Segment Start: Record excerpts

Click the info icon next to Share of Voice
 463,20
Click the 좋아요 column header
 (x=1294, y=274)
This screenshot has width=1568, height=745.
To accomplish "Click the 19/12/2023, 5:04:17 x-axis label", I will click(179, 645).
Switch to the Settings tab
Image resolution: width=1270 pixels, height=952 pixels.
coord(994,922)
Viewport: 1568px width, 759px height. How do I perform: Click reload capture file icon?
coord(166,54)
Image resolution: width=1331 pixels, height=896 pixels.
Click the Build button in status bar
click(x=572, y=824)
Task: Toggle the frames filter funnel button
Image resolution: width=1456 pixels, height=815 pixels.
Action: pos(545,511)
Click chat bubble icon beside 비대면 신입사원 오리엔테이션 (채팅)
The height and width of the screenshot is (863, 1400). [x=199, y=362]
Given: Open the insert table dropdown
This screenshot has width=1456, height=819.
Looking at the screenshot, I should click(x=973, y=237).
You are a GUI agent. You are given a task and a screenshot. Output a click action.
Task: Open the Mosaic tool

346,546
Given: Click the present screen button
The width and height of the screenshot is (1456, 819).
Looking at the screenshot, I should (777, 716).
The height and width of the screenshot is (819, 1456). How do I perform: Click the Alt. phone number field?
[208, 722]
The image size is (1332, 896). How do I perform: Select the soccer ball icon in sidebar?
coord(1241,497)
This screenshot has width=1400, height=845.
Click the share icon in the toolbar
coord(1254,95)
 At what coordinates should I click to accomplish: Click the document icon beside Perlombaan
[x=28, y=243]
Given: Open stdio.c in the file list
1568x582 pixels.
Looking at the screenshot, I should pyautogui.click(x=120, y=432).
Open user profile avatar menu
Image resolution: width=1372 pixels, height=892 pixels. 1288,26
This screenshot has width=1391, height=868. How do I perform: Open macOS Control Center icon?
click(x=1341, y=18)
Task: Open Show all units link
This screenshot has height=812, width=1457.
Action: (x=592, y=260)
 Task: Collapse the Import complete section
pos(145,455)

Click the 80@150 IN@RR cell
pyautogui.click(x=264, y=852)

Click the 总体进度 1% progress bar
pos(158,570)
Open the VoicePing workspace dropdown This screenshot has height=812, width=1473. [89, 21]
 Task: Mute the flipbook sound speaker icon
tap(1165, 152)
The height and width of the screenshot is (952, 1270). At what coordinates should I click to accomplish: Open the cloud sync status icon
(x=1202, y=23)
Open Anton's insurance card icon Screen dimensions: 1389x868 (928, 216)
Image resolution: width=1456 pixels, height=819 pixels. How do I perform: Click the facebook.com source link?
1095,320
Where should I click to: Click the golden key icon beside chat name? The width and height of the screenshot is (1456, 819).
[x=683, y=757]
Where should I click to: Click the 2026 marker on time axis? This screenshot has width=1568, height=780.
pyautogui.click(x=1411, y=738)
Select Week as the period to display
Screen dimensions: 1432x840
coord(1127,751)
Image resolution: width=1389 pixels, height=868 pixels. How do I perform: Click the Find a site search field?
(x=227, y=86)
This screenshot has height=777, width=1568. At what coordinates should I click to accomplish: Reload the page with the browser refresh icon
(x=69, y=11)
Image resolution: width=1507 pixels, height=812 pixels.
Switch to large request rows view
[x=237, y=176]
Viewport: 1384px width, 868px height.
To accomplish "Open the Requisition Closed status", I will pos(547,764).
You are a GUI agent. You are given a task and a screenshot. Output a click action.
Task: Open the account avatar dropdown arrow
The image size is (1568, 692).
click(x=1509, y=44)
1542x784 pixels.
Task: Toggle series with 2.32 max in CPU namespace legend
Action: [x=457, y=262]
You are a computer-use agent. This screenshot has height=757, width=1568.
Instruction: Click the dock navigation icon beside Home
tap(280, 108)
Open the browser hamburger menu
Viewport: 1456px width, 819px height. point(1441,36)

Segment End: Record excerpts

What this task involves: A complete, exact transcription of the data above is required.

Written response:
Click the info icon next to Share of Voice
 463,20
Click the 좋아요 column header
 (x=1294, y=274)
This screenshot has width=1568, height=745.
To accomplish "Click the 19/12/2023, 5:04:17 x-axis label", I will click(179, 645).
Switch to the Settings tab
Image resolution: width=1270 pixels, height=952 pixels.
coord(994,922)
Viewport: 1568px width, 759px height. How do I perform: Click reload capture file icon?
coord(166,54)
Image resolution: width=1331 pixels, height=896 pixels.
Click the Build button in status bar
click(x=572, y=824)
Task: Toggle the frames filter funnel button
Image resolution: width=1456 pixels, height=815 pixels.
Action: pos(545,511)
Click chat bubble icon beside 비대면 신입사원 오리엔테이션 (채팅)
The height and width of the screenshot is (863, 1400). [x=199, y=362]
Given: Open the insert table dropdown
This screenshot has width=1456, height=819.
Looking at the screenshot, I should click(x=973, y=237).
You are a GUI agent. You are given a task and a screenshot. Output a click action.
Task: Open the Mosaic tool

346,546
Given: Click the present screen button
The width and height of the screenshot is (1456, 819).
Looking at the screenshot, I should (777, 716).
The height and width of the screenshot is (819, 1456). How do I perform: Click the Alt. phone number field?
[208, 722]
The image size is (1332, 896). How do I perform: Select the soccer ball icon in sidebar?
coord(1241,497)
This screenshot has width=1400, height=845.
Click the share icon in the toolbar
coord(1254,95)
 At what coordinates should I click to accomplish: Click the document icon beside Perlombaan
[x=28, y=243]
Given: Open stdio.c in the file list
1568x582 pixels.
Looking at the screenshot, I should pyautogui.click(x=120, y=432).
Open user profile avatar menu
Image resolution: width=1372 pixels, height=892 pixels. 1288,26
This screenshot has width=1391, height=868. How do I perform: Open macOS Control Center icon?
click(x=1341, y=18)
Task: Open Show all units link
This screenshot has height=812, width=1457.
Action: (x=592, y=260)
 Task: Collapse the Import complete section
pos(145,455)

Click the 80@150 IN@RR cell
pyautogui.click(x=264, y=852)

Click the 总体进度 1% progress bar
pos(158,570)
Open the VoicePing workspace dropdown This screenshot has height=812, width=1473. [89, 21]
 Task: Mute the flipbook sound speaker icon
tap(1165, 152)
The height and width of the screenshot is (952, 1270). At what coordinates should I click to accomplish: Open the cloud sync status icon
(x=1202, y=23)
Open Anton's insurance card icon Screen dimensions: 1389x868 (928, 216)
Image resolution: width=1456 pixels, height=819 pixels. How do I perform: Click the facebook.com source link?
1095,320
Where should I click to: Click the golden key icon beside chat name? The width and height of the screenshot is (1456, 819).
[x=683, y=757]
Where should I click to: Click the 2026 marker on time axis? This screenshot has width=1568, height=780.
pyautogui.click(x=1411, y=738)
Select Week as the period to display
Screen dimensions: 1432x840
coord(1127,751)
Image resolution: width=1389 pixels, height=868 pixels. How do I perform: Click the Find a site search field?
(x=227, y=86)
This screenshot has height=777, width=1568. At what coordinates should I click to accomplish: Reload the page with the browser refresh icon
(x=69, y=11)
Image resolution: width=1507 pixels, height=812 pixels.
Switch to large request rows view
[x=237, y=176]
Viewport: 1384px width, 868px height.
To accomplish "Open the Requisition Closed status", I will pos(547,764).
You are a GUI agent. You are given a task and a screenshot. Output a click action.
Task: Open the account avatar dropdown arrow
The image size is (1568, 692).
click(x=1509, y=44)
1542x784 pixels.
Task: Toggle series with 2.32 max in CPU namespace legend
Action: [x=457, y=262]
You are a computer-use agent. This screenshot has height=757, width=1568.
Instruction: Click the dock navigation icon beside Home
tap(280, 108)
Open the browser hamburger menu
Viewport: 1456px width, 819px height. point(1441,36)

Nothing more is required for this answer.